↓↓↓

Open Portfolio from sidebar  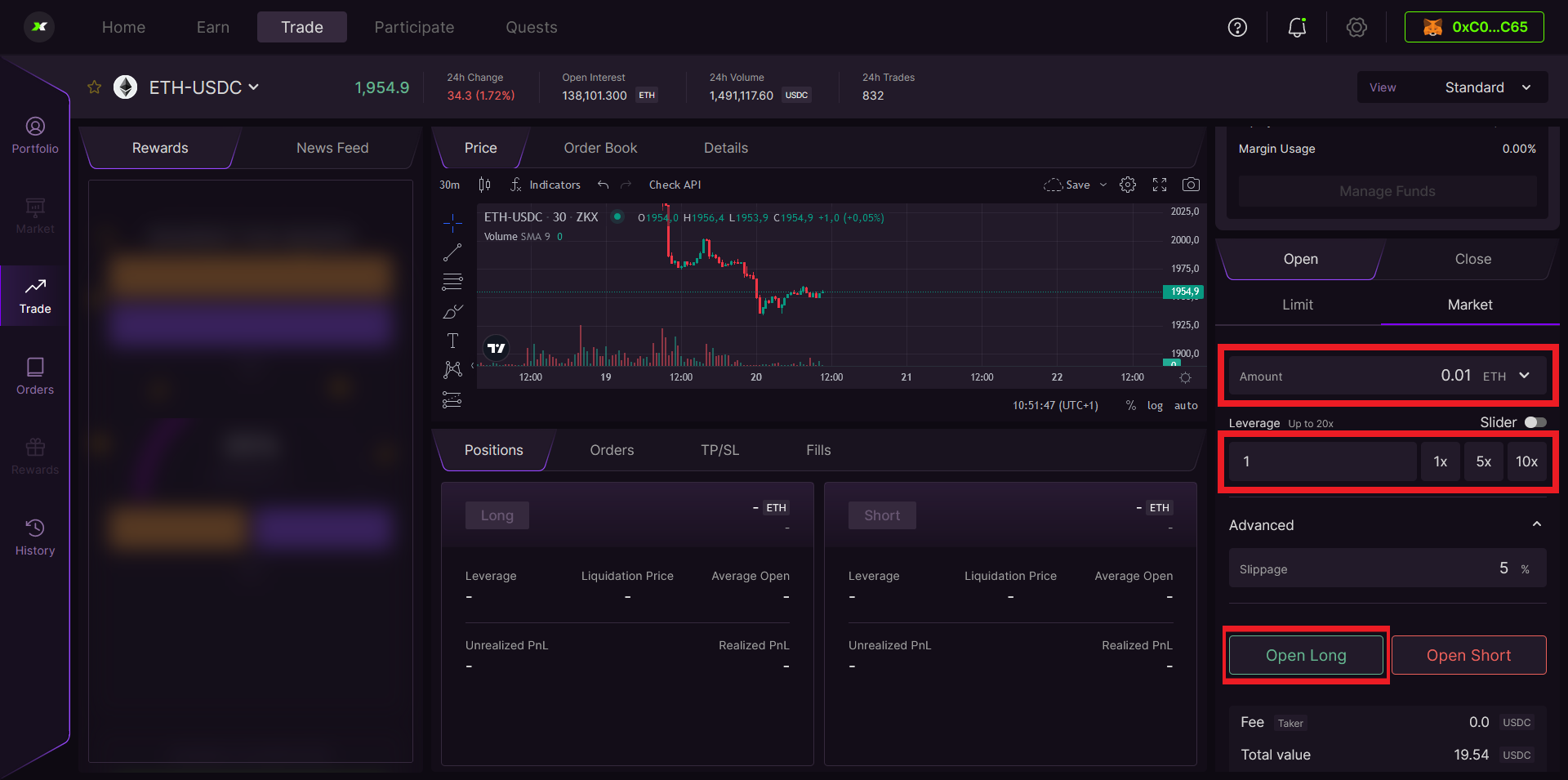[x=35, y=136]
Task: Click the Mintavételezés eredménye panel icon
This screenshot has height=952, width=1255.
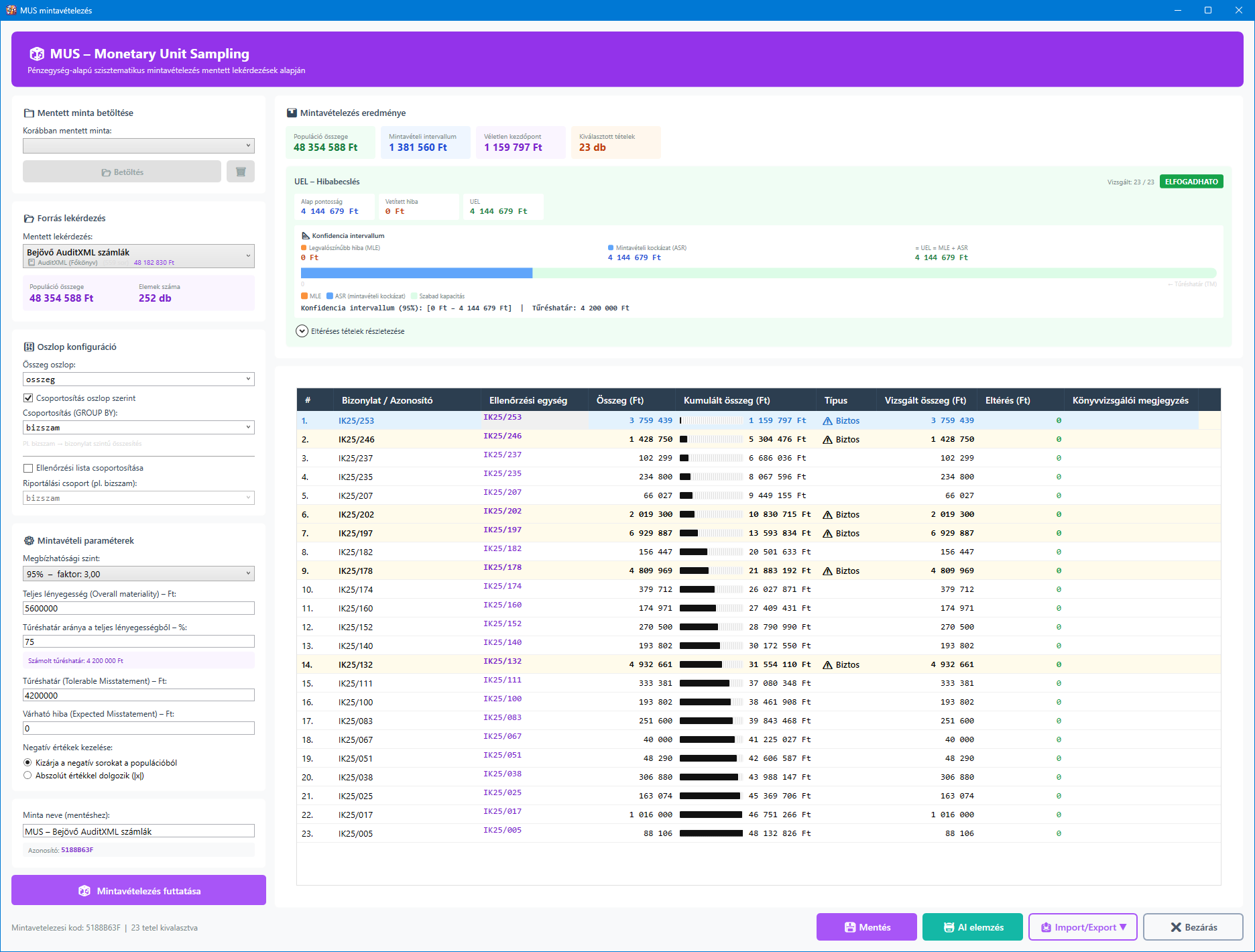Action: [x=292, y=113]
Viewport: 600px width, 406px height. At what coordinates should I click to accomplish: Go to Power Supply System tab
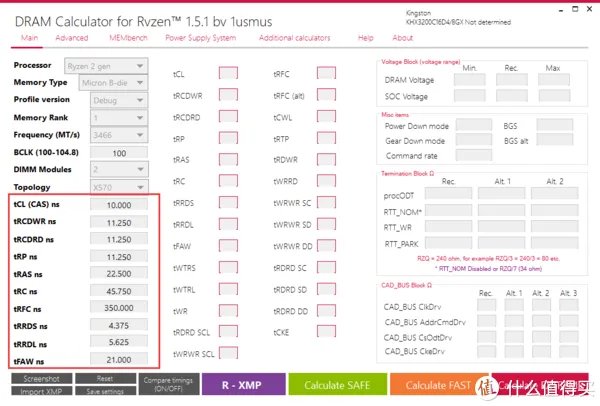[x=200, y=38]
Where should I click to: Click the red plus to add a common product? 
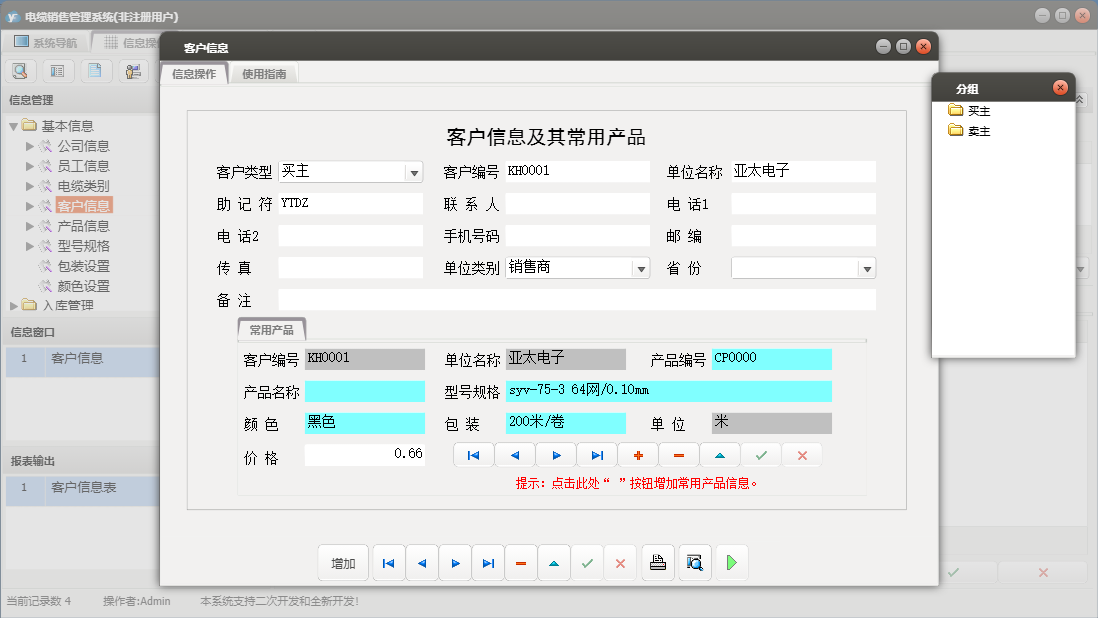point(638,454)
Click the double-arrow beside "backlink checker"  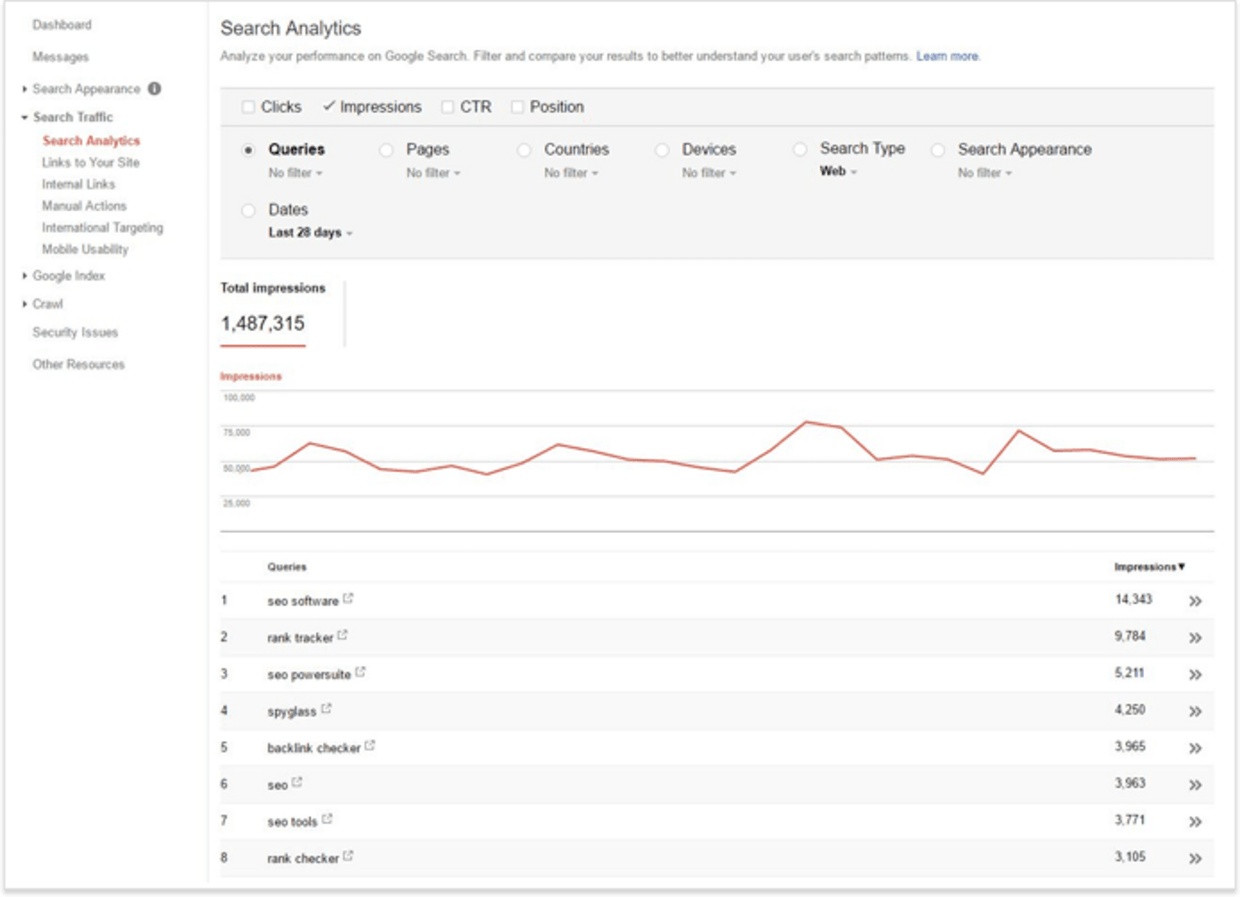click(x=1194, y=748)
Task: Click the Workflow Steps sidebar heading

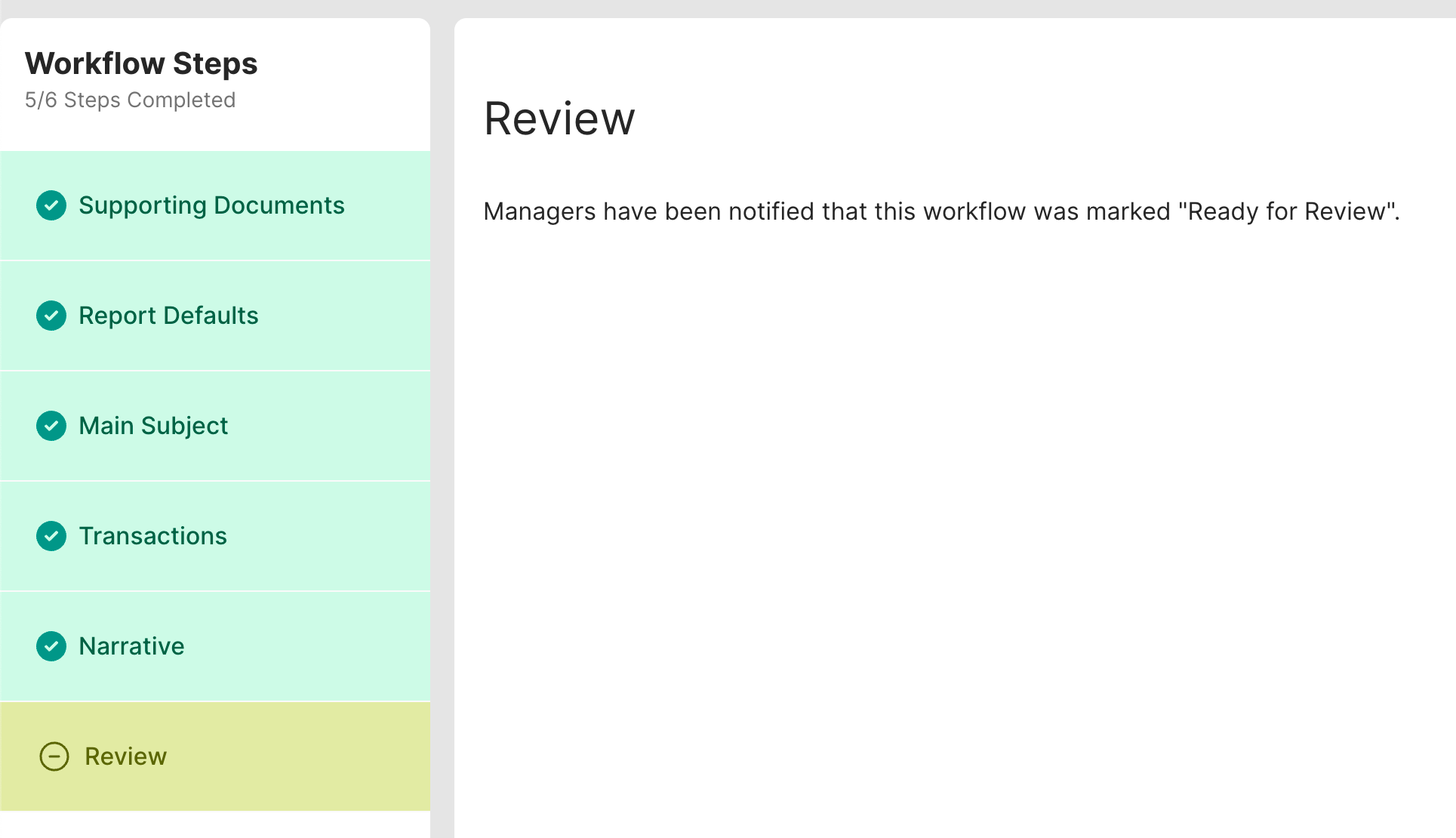Action: click(x=141, y=63)
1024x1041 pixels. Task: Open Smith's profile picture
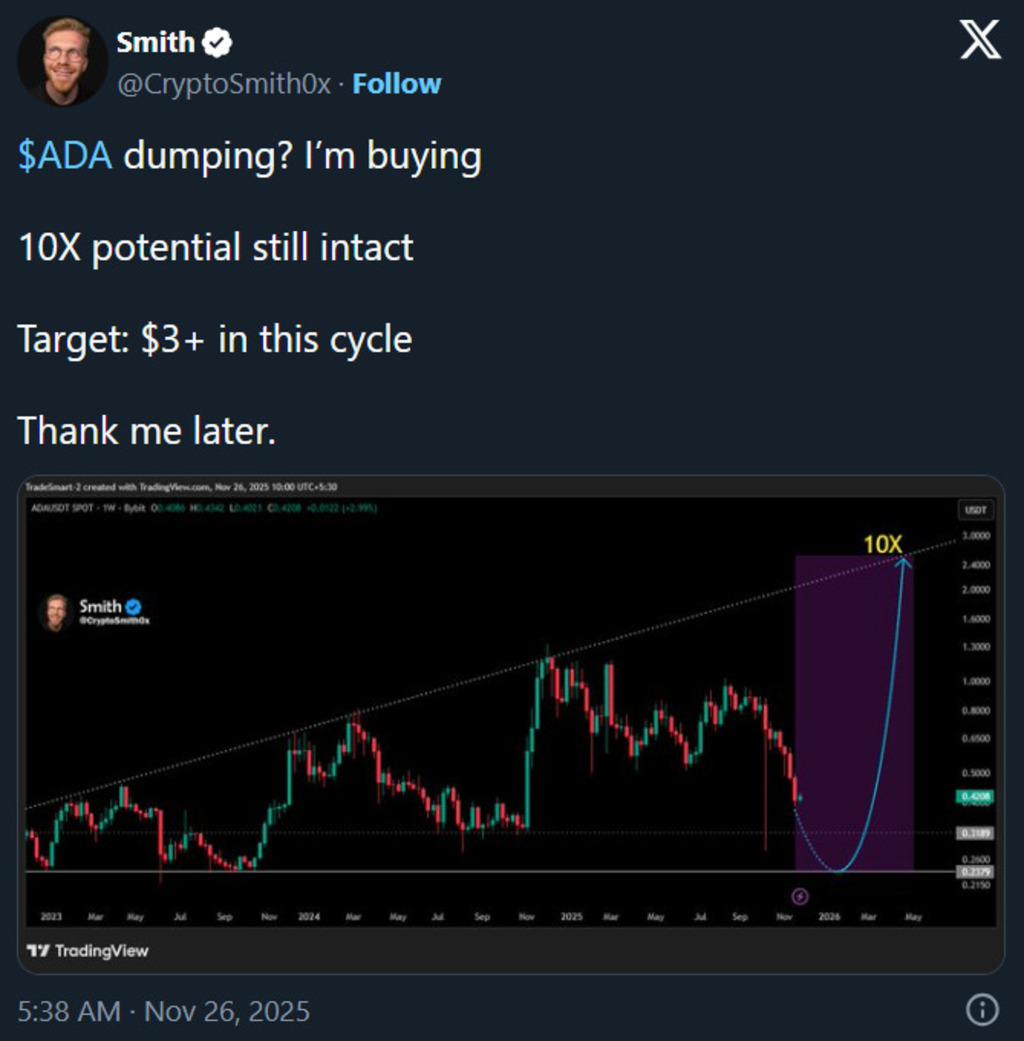(62, 61)
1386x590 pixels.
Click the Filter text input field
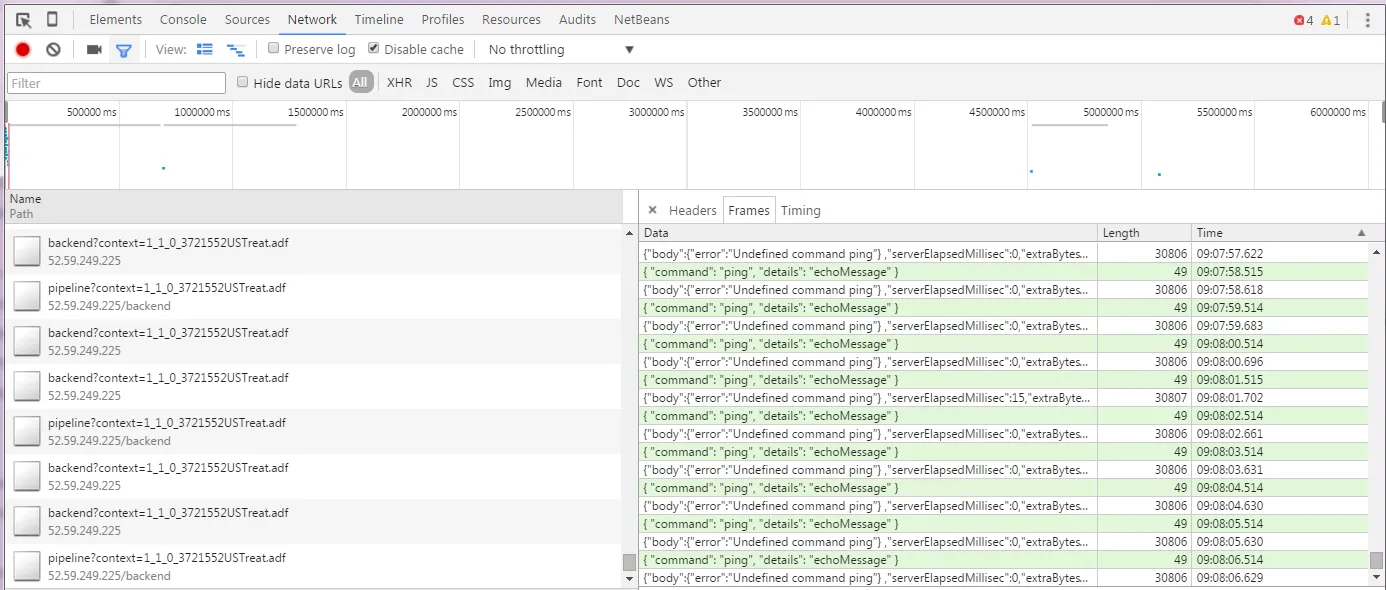(116, 83)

↑↑↑

* _EXERCISE BRIEF_
Starting at the line that holds "1386x590 pixels.", write out every remaining line of the material above exactly as it appears. Pictures should not be copied.

* _YOUR SOLUTION_
1386x590 pixels.
Click the Filter text input field
(116, 83)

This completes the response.